What you need to do »
**a.** In the Python 3 forum thread, why does the first commenter expect at least five years to pass before RHEL adopts a Fedora switch to python3? Please answer in one to three sentences.
**b.** Resume the Python 3 forum thread, picking up right after its final sentence.
+++ Passage given
As far as I understand, whatever /usr/bin/python points to is "the default",
so I'm not sure how you could switch "the default" and still have
/usr/bin/python point to 2.x. So anyway, if Fedora goes to python3 in 2 years
(23 release?) then it would probably be at least 5 years before we see RHEL
pick up those changes, especially if it includes a change to the package
manager and Anaconda (the os installer), both of which are central to RHEL. My
guess is that Red Hat are going to be very careful pulling these changes in
for enterprise.

------
keypusher
> Van Rossum suggested that someone create an informational PEP to start
> working on the problem.

At this point it may require more leadership than an informational PEP. They
let the community take their time adopting it, and it still doesn't feel like
there is any rush to adoption. And that create a split in the community,
fractured module dependencies, and 5 years later it still doesn't seem to have
found majority support. And for what? Most users probably won't notice more
than Unicode strings, a few syntax changes such as the print function, maybe
the exception handling. It didn't change any of the language fundamentals, or
address any common criticism of the language such as speed, concurrency or the
type system. There are nice changes in Python 3 under the hood, but I'm
starting to wonder if the cost was truly worth it.
++++++
+++ Data extract
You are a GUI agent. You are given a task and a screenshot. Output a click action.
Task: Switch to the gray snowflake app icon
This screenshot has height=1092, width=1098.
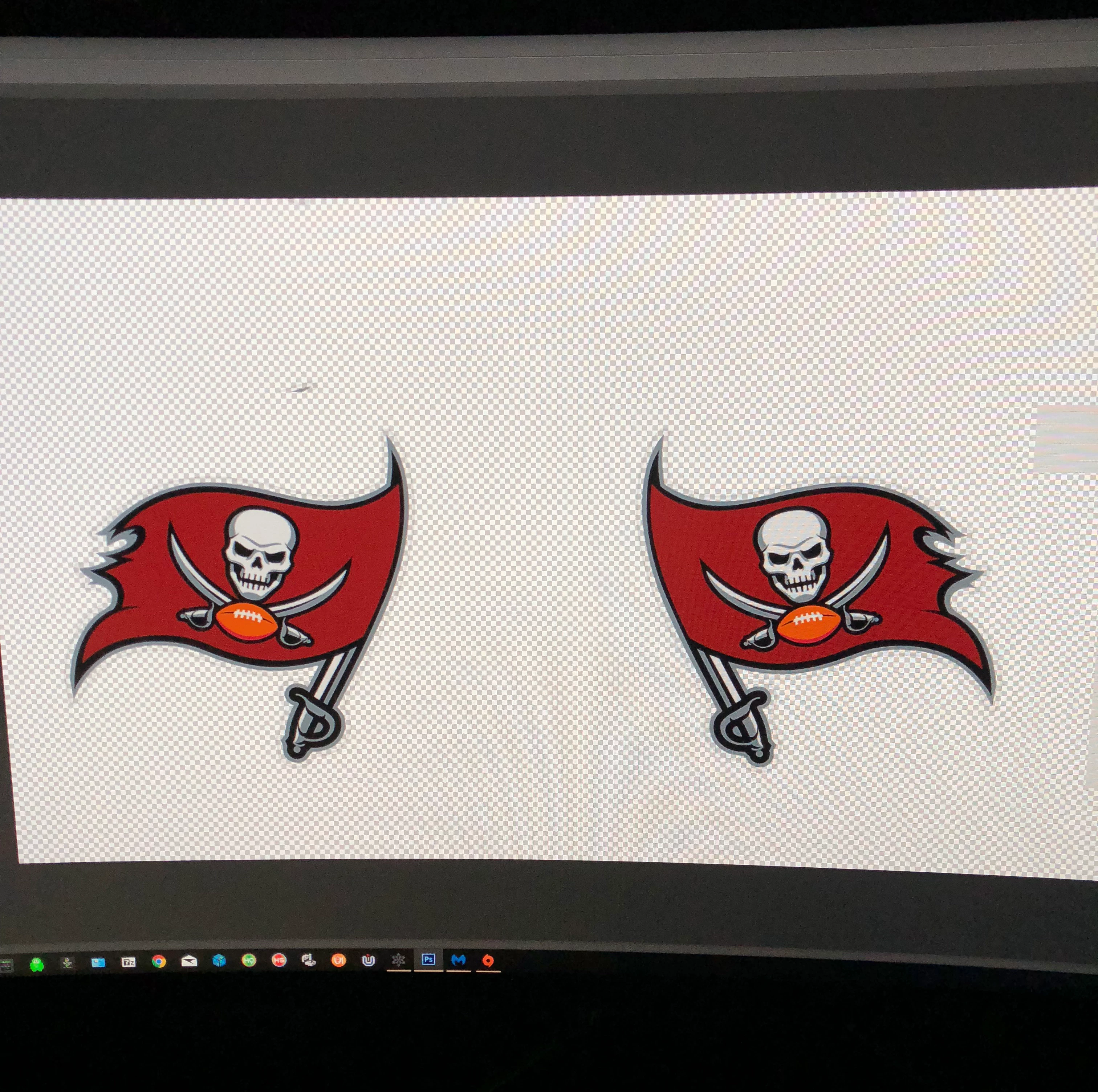pyautogui.click(x=398, y=959)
++++++
Answers in order »
**a.** The switch would likely involve changes to the package manager and to Anaconda, the OS installer, both of which are central to RHEL. The commenter expects Red Hat to be very careful about bringing such changes into its enterprise release.

**b.**
------
Fannon
Just yesterday I've deeply regretted installing Python3, because some build
scripts (atom-shell, a fairly new project) failed badly. Things like that
happend regularly. Right now I can only install both Python2 and Python3 and
adjust my PATH variables, depending on what I want to do.

The Python community beeing so split and "backward-oriented" is really the
main reason why I wouldn't consider Python, though I like many aspects of the
language.